I think group messages would still be considered personal. It would only be messages you send to a business or in a group with a business that wouldn't be personal.
Does the WhatsApp program generate and store/mange the private keys? If so, it would be possible for the program to send private keys on request, effectively backdooring the endpoint. Such an arrangement would allow Meta to put its hand on it heart and truthfully say it is end-to-end encrypted (on the network), whilst still providing a way around it.
Yes, but users can compare fingerprints (sure, most probably don't, but it's definitely a deterrence against MITMing all conversations by default), receive warnings whenever fingerprints change etc.
There's also supposedly a key transparency service deployed (similar to Certificate Transparency), but I haven't looked into that in detail.
Reverse engineering to some extent as well – it's an extremely popular app, and as such attracts both security researchers and bloggers that just want to get scoops on new features behind feature flags etc.
> Would you even know if you got a special copy of Whatsapp (still signed by Meta and valid) that has this explicit code?
Given the above, it's feasible – at least on Android, it's fairly easy to hash the .apk you've received and compare it to publicly know versions.
The threat of somebody finding unusual code on their phone will probably not deter targeted deploys by sophisticated/state level actors to specific users, but it goes some way towards making it implausible that everybody is running a backdoored version, potentially backdoored by Meta themselves, which is arguably the goal.
Yeah.

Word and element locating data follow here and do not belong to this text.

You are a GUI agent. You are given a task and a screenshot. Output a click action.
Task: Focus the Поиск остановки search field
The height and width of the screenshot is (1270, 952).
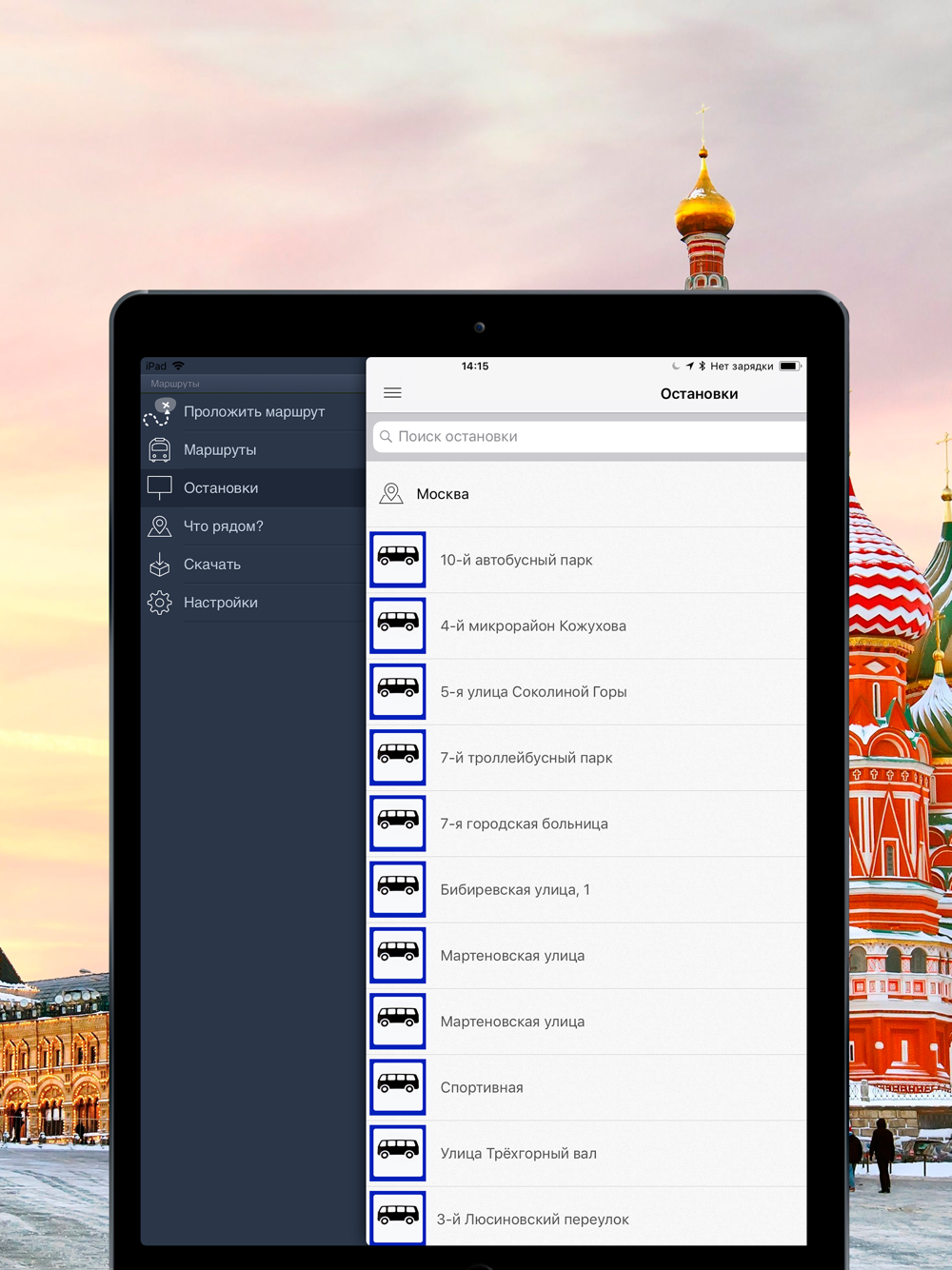tap(590, 437)
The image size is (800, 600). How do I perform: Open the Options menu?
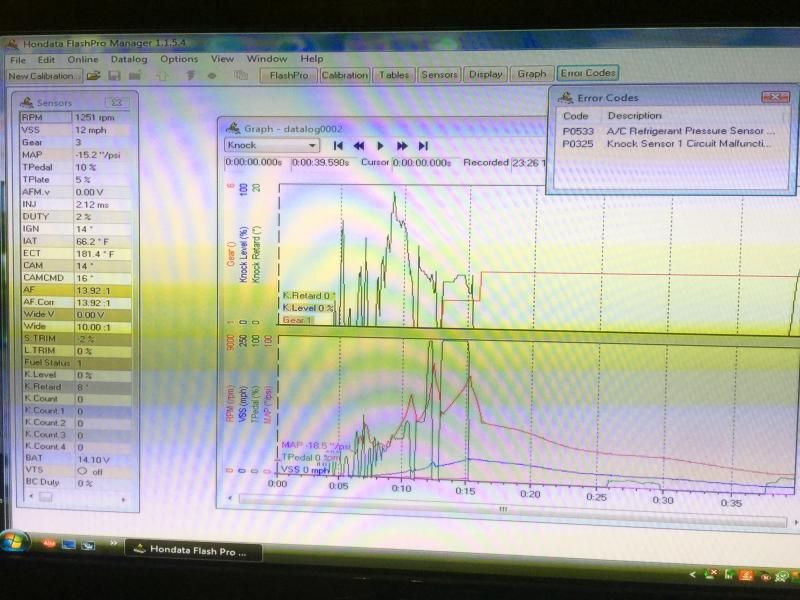179,59
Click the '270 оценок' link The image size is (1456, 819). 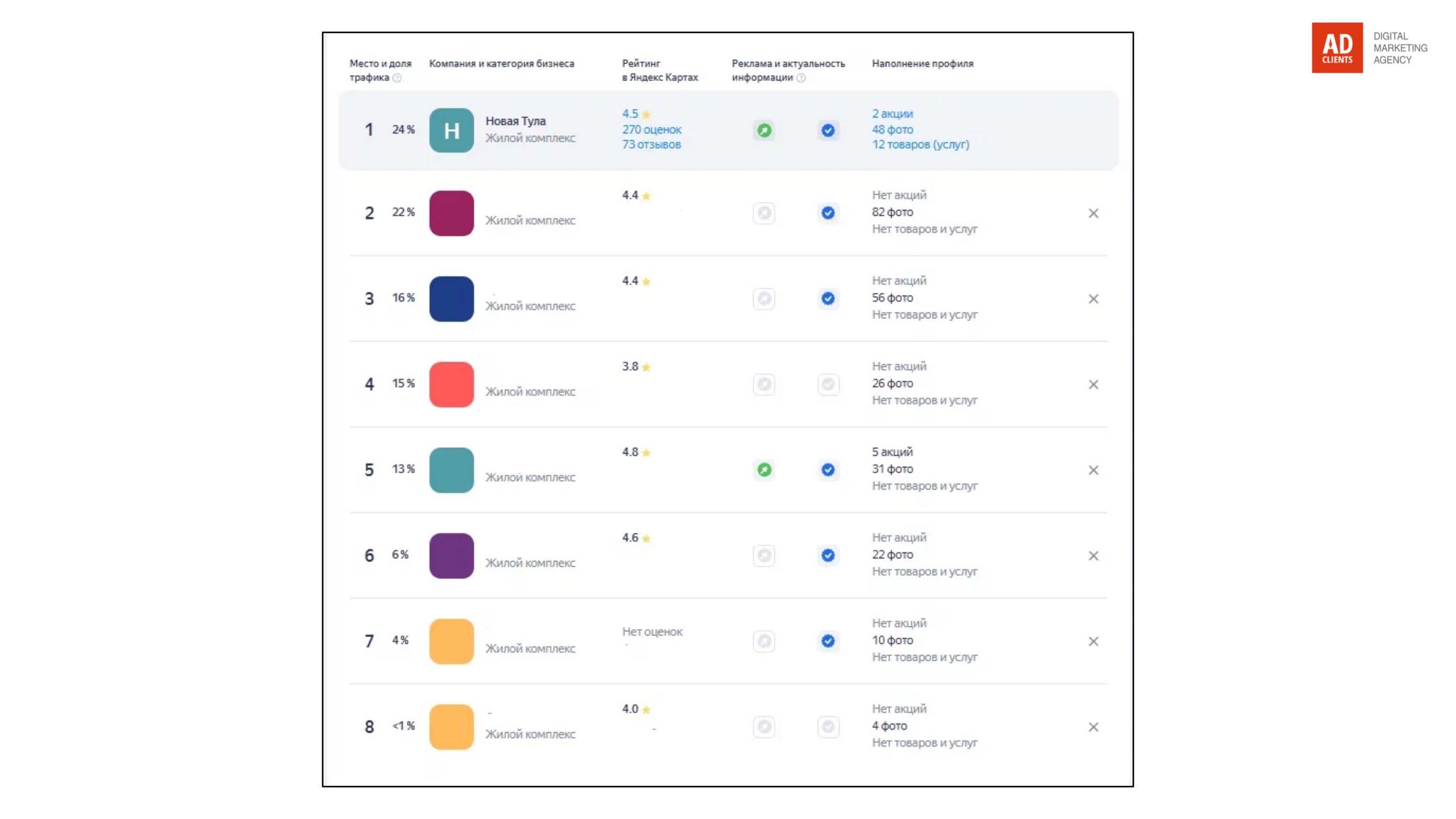coord(652,130)
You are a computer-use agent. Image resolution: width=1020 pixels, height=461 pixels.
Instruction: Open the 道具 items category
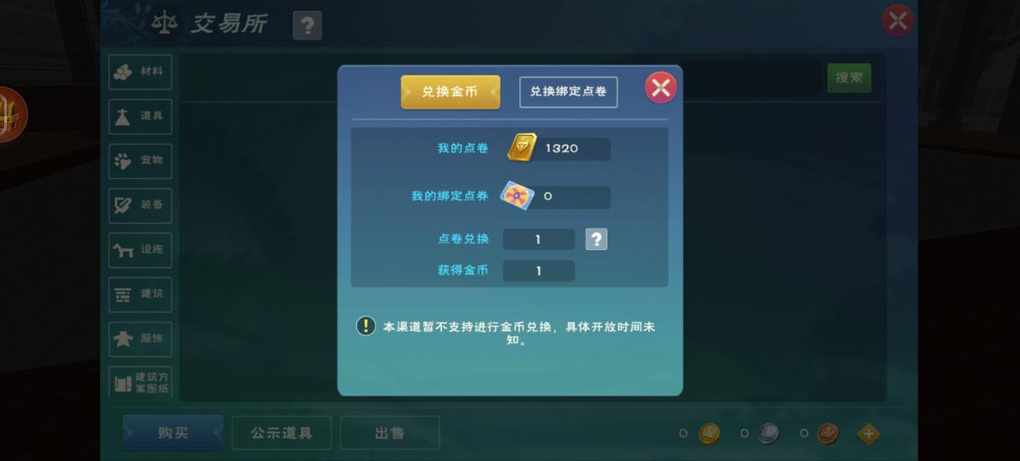pos(140,116)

Go review eg. okta verify apk and tell me it doesn't do anything nefarious. It's an app that basically just does a TOTP hash from some short secret for all I care/use it for. I can probably implement what it does for me in about 200-300 lines of C code without any dependencies.
The shit app has 60 MiB compressed. I was not even able to find where in the code it works with the damn secrets it uses for TOTP.

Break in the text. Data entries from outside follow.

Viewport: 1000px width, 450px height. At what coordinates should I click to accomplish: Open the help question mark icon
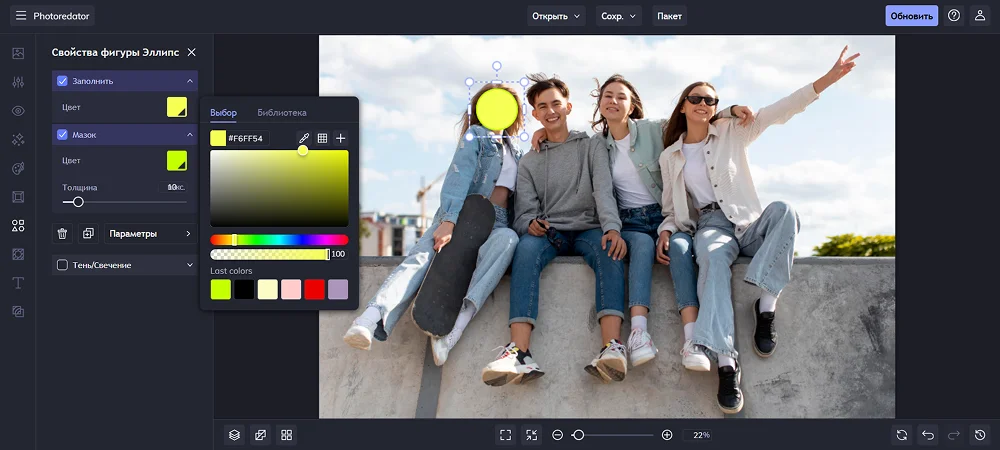point(954,16)
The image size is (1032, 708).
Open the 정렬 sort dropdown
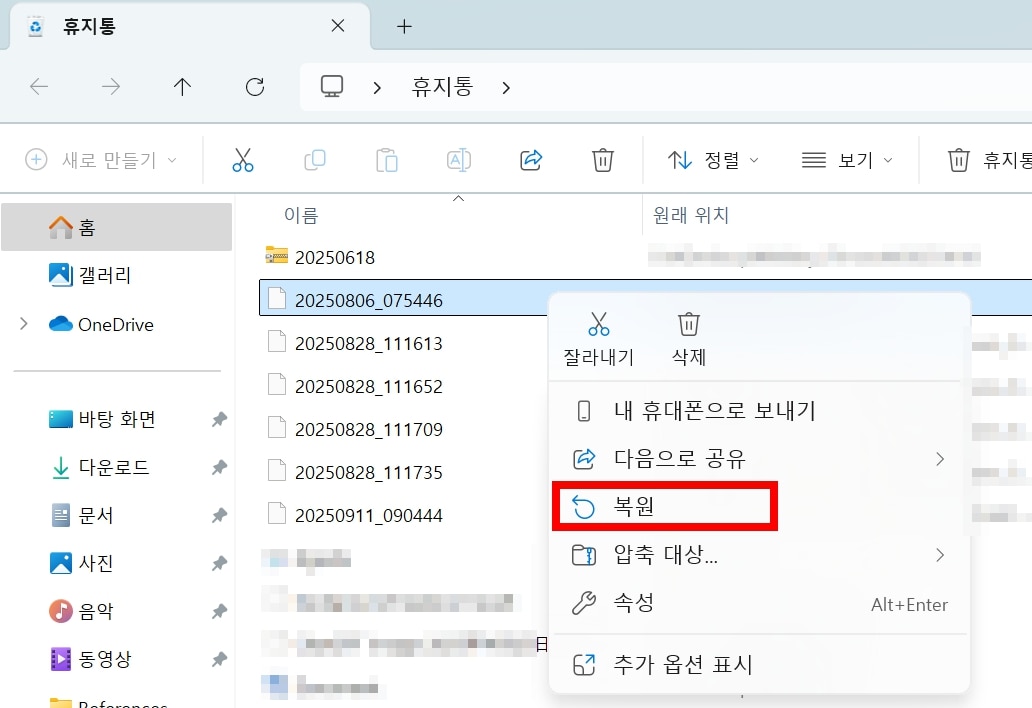[713, 160]
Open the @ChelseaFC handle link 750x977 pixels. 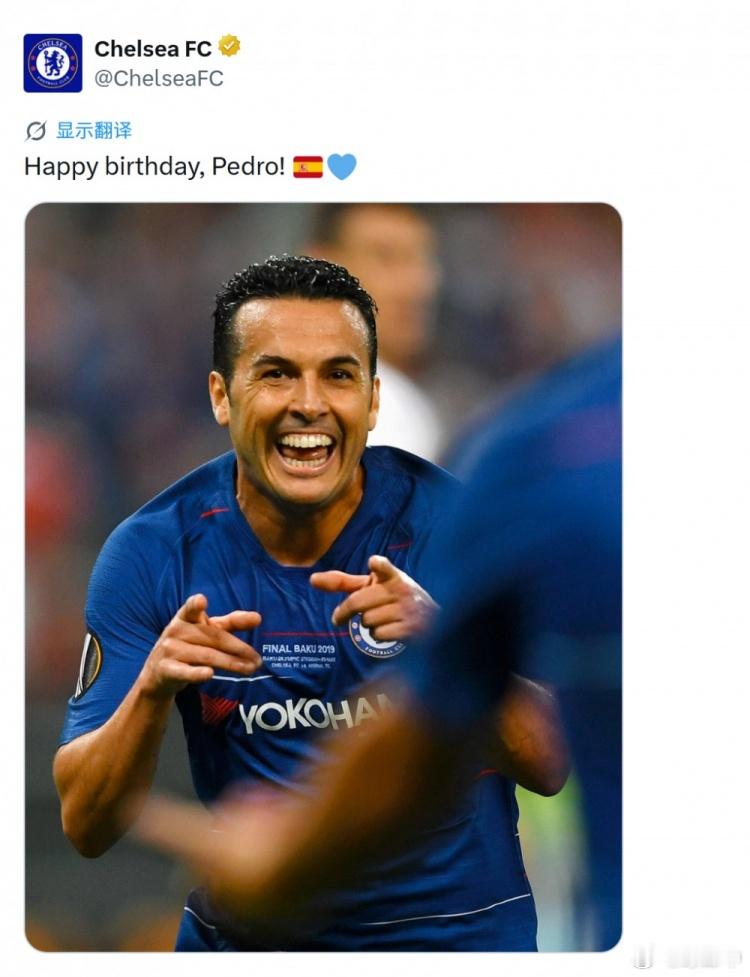[159, 79]
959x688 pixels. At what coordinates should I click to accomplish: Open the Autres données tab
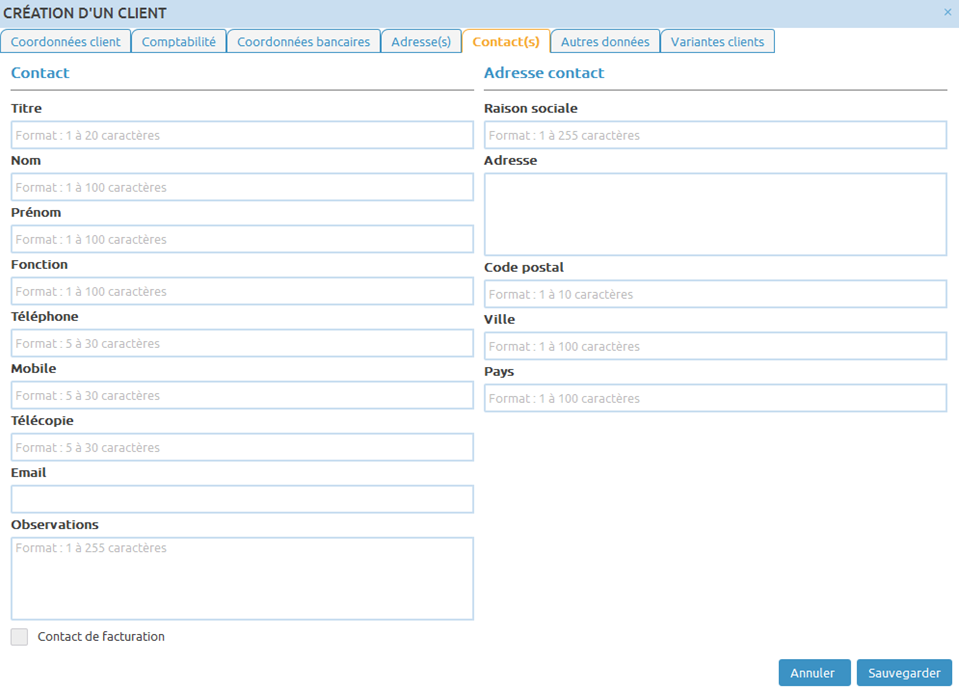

Now do WhatsApp with its zillion features.
If you mean that it's hard to explain away for the devs themselves, then people do much worse things in this world, and are able explain it to themselves just fine as something good, even.

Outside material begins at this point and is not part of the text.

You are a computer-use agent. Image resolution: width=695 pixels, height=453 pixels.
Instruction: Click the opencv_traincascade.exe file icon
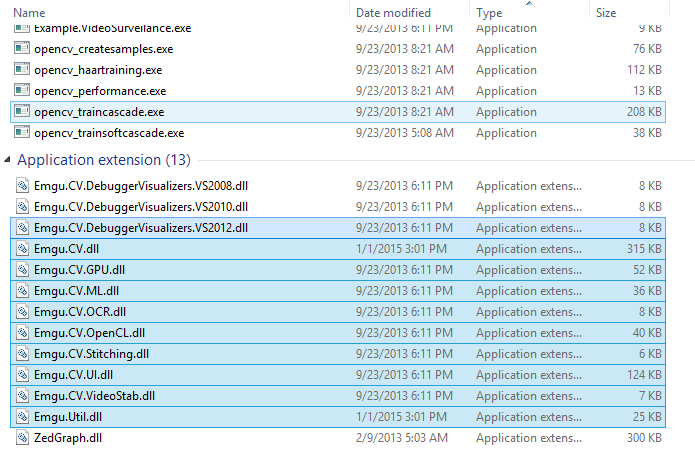point(23,112)
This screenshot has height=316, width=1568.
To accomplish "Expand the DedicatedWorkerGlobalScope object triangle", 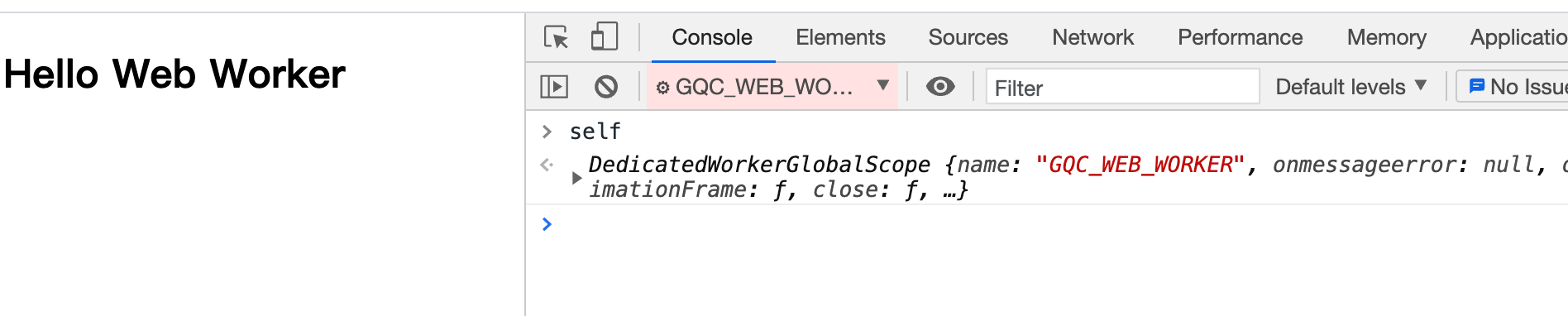I will [x=576, y=177].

Meta works by identifying users, modelling their behavior, and then combining that data with third party sources (typically your financial activities) and then selling access to that data to third parties. Mostly for advertising.
When you use credit or debit cards your transactions and data related to it is collected and sold. When you apply for mortgages and close on a house all that information you put in there is collected and sold.
When you put your address in for the post office, when you apply for a drivers or fishing license... Your local governments collect that information and sell access to it.
Meta tries to then tie in your online and app/phone activity with your legal/financial identity it can obtain through partner data brokers.
This is Facebook's businesses model.
So, yes, this data is available to pretty much anybody that is willing to pay for it. Which includes governments.
None of this should be surprising to anybody at this point. Apple, Google, Microsoft, etc.. all of these companies will do this to greater or lesser extents nowadays since has worked out so well for Meta's bottom line.
Also take the "can't see your messages" statement with a grain of salt. Like the famous Lotus Notes backdoor [1] they might have given the government an easy(ier) way to decrypt those messages.
The backdoor in Lotus Notes (differential cryptography) wasn't a secret. It was public information. Ray Ozzie used it as a way to circumvent US encryption export laws. Today companies have to be more discrete.